另有研究對偏頭痛患者病程與視神經乳頭周圍RNFL及GCL厚度的關系進行分析,發現偏頭痛病程超過15a者,其RNFL及GCL厚度即出現顯著下降[31]。但也有研究認為偏頭痛患者RNFL厚度減少與青光眼有關[32]。Cursiefen等[32]對154例青光眼進行調查研究發現,其中有28%的患者同時患有偏頭痛。由于偏頭痛的發生與大腦和球后動脈痙攣有關[33]。在偏頭痛發作期間,半側大腦及同側視網膜和視神經可因血流減少而受損。而青光眼在高眼壓狀態下也可表現為視神經乳頭及視網膜血管痙攣、血流減少及局部組織缺血,隨之導致視神經乳頭及其周圍視網膜神經節細胞凋亡、GCL及RNFL厚度減少[34]。 此外,RNFL厚度的變化也可能與偏頭痛的嚴重程度相關。研究顯示,患者平均RNFL厚度與偏頭痛失能程度評估分值之間存在顯著相關性[35]。Yülek等[36]使用視覺模擬評分法對偏頭痛患者疼痛程度進行評估,并分析疼痛分值與患者RNFL厚度的相關性,結果顯示偏頭痛患者的疼痛分值與RNFL厚度無關。Feng等[37]對關于偏頭痛與RNFL厚度之間相關性的文獻進行Meta分析,認為疼痛分值與RNFL厚度的相關性在不同研究中存在差異與研究者使用不同的疼痛評分標準、樣本量不同以及對偏頭痛的診斷缺乏標準化有關。但Feng等[37]研究顯示,偏頭痛患者的視神經乳頭旁RNFL及GCL厚度較健康對照者減少,RNFL及GCL厚度變化可作為評價偏頭痛病程及嚴重程度的可靠指標。

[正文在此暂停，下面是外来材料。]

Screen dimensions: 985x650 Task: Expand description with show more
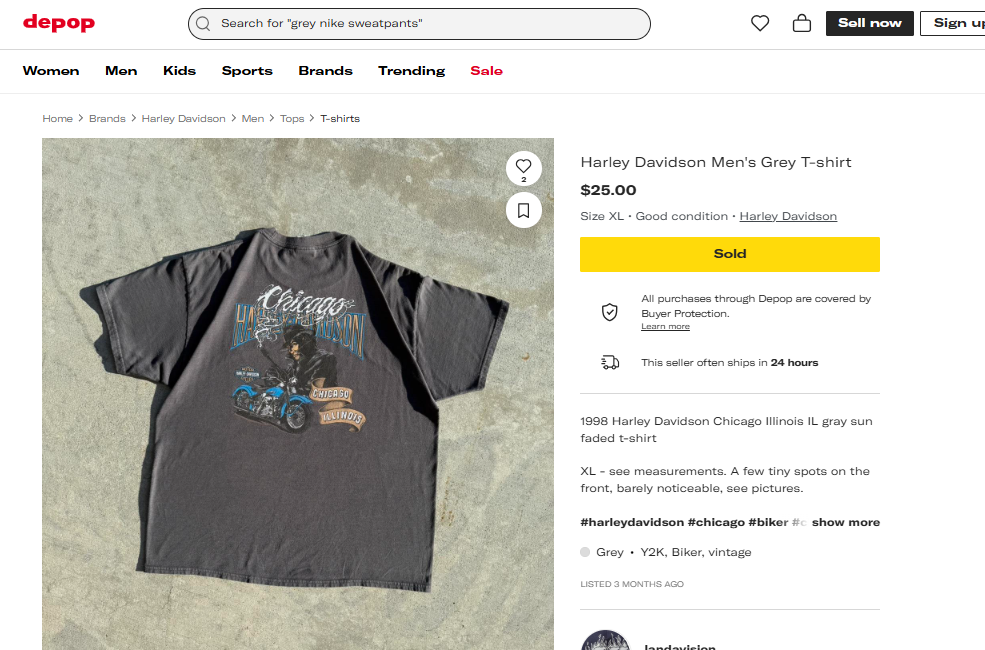(x=845, y=522)
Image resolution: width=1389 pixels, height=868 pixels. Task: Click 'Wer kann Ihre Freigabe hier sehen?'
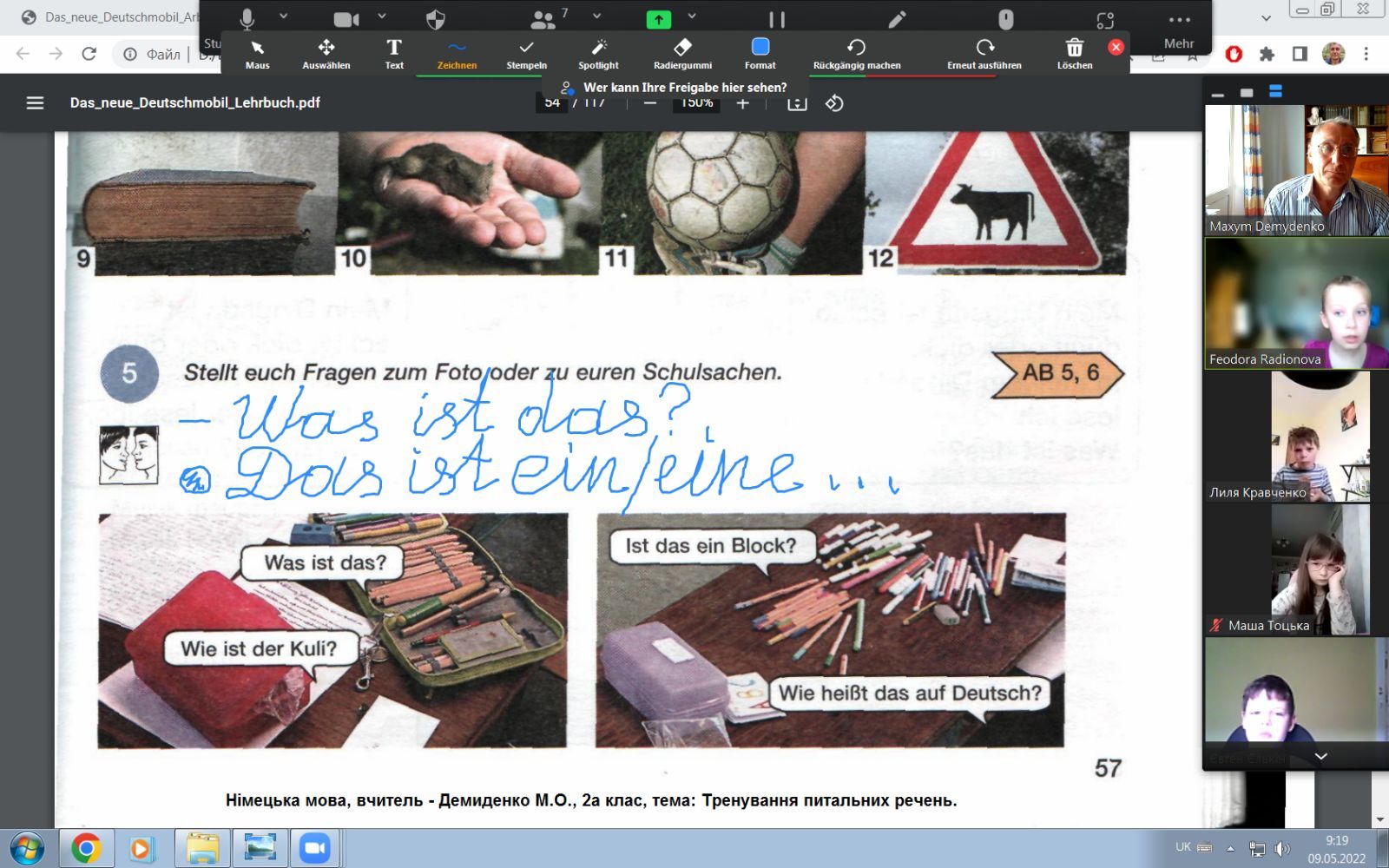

脈絡膜血流減少可導致視網膜色素上皮和光感受器功能障礙。脈絡膜厚度可因脈絡膜血流減少而變薄[38]。利用OCT的增強深度掃描功能可對脈絡膜厚度予以定量檢測。Reggio等[39]利用OCT對77例偏頭痛患者的視網膜及脈絡膜厚度進行分析,結果顯示,除偏頭痛患者的RNFL、GCL厚度均較正常人減少外,其脈絡膜厚度也明顯減少,且慢性偏頭痛患者脈絡膜厚度減少更為顯著。劉柏京等[40]對PubMed、EMbase、Scopus、中國生物醫學文獻數據庫等收錄的有關偏頭痛患者脈絡膜厚度改變的相關文獻進行Meta分析表明,偏頭痛組黃斑中心凹脈絡膜厚度及距中心凹鼻側1.0mm處、鼻側2.0mm處、顳側1.0mm處、顳側2.0mm處的脈絡膜厚度均比正常對照組顯著降低,且有先兆偏頭痛和無先兆偏頭痛患者各位點脈絡膜厚度并無統計學差異。Ekinci等[29]研究也顯示,偏頭痛患者RNFL及GCL厚度減少,且無論有無先兆的偏頭痛患者脈絡膜厚度均明顯減少。而Gunes等[30]使用OCT對47例慢性偏頭痛患者及34名健康對照者進行研究顯示,與健康對照者相比,偏頭痛患者的GCL厚度明顯減少,但脈絡膜厚度則顯著增加。在不同研究中,偏頭痛患者脈絡膜厚度改變或為增加、或為減少,這種相互矛盾的結論可能與不同研究納入的樣本數各不相同,且與偏頭痛患者的病程、是否處于偏頭痛發作狀態等有關。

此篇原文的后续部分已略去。